E o caso tem outras implicações, como suspeitas de fraude eleitoral dentro do próprio PSOE. Se Koldo García e Aldama chegaram a ser detidos em 2024, o caso não demorou a assumir proporções maiores e a atingir figuras mais altas dentro do partido e a mostrar as fraturas (e purgas) dentro do PSOE.
Já Sánchez tem recusado voltar às urnas, apesar dos protestos da oposição e das manifestações organizadas pelo PP: “Não haverá eleições até [à prevista] em 2027”, disse na semana passada, acrescentando que conta candidatar-se nessa data.
Apesar disso, o primeiro-ministro espanhol pediu “perdão” pelo caso, admitiu que existem “indícios muito graves” de corrupção e disse-se especialmente surpreendido com o papel de Santos Cerdán: “Quero pedir desculpa porque até esta manhã estava convencido da integridade de Santos Cerdán”, disse numa conferência de imprensa, na manhã em que o antigo número três do PSOE se demitiu a pedido do primeiro-ministro.
As conversas gravadas e agora apanhadas pelas autoridades mostram ainda, segundo a imprensa espanhola, combinações entre Ábalos e Koldos García sobre encontros com mulheres, durante as quais decidem entre si quem vai estar com que mulher.
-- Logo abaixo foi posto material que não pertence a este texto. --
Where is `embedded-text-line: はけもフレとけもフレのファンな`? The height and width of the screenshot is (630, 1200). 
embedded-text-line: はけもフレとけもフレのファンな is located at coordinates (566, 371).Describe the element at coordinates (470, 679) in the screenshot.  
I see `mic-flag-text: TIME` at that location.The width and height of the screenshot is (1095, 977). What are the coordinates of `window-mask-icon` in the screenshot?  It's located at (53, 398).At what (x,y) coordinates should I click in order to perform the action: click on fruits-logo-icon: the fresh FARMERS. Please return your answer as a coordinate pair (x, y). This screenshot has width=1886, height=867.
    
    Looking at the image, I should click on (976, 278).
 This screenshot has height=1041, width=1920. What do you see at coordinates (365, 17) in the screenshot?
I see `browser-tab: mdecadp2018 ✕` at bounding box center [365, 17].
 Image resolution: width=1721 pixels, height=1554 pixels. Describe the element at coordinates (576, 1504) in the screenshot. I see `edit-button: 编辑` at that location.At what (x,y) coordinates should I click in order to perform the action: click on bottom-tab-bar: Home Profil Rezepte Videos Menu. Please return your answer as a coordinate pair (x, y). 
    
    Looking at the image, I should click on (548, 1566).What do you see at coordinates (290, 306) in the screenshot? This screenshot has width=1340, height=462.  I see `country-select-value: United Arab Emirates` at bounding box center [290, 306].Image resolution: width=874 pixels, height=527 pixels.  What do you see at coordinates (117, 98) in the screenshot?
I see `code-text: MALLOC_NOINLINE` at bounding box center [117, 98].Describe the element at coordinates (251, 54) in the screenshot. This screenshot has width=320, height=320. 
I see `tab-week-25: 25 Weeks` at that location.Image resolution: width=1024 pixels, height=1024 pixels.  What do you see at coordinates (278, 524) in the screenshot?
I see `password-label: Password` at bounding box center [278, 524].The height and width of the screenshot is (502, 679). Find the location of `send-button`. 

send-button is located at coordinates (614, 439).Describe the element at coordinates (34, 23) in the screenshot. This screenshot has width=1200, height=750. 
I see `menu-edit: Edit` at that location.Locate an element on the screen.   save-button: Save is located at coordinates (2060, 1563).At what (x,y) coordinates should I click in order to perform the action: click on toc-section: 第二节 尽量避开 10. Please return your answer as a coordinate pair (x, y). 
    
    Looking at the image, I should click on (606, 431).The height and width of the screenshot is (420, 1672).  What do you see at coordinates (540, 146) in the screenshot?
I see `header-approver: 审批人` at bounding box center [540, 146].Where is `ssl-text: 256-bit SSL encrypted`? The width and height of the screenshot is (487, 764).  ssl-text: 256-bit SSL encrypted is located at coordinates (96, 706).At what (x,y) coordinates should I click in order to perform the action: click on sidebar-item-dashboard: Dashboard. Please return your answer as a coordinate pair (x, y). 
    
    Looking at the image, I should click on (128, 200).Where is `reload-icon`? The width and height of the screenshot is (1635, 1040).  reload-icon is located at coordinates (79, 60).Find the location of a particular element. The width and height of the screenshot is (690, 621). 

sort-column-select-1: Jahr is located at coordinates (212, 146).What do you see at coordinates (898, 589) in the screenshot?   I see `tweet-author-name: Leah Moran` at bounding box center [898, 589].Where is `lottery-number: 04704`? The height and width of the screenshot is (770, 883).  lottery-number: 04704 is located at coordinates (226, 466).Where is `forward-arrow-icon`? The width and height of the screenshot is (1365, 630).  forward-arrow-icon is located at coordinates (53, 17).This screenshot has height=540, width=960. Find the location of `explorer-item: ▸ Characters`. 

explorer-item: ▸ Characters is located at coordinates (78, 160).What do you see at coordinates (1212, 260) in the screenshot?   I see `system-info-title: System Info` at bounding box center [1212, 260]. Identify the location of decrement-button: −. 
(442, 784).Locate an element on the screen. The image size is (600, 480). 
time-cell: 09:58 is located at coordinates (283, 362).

Na sequência destas revelações, o El Confidencial noticiou um comunicado da Organização das Trabalhadoras Sexuais de Espanha em que argumentam que o PSOE — que tem trabalhado para ilegalizar a prostituição em Espanha — “não tem credibilidade nem autoridade para legislar sobre o trabalho sexual. (…) Dormem connosco, mas votam contra nós”.
As trabalhadoras sexuais dizem-se “consternadas, mas não surpreendidas com a maneira desumanizadora” como os responsáveis do PSOE falam nas gravações que vão sendo noticiadas sobre colegas suas, sendo “elementos de um autoproclamado partido feminista”. Nesta comunidade, não faltam vozes que garantem que elementos do partido procuravam os seus serviços enquanto promoviam leis anti-prostituição.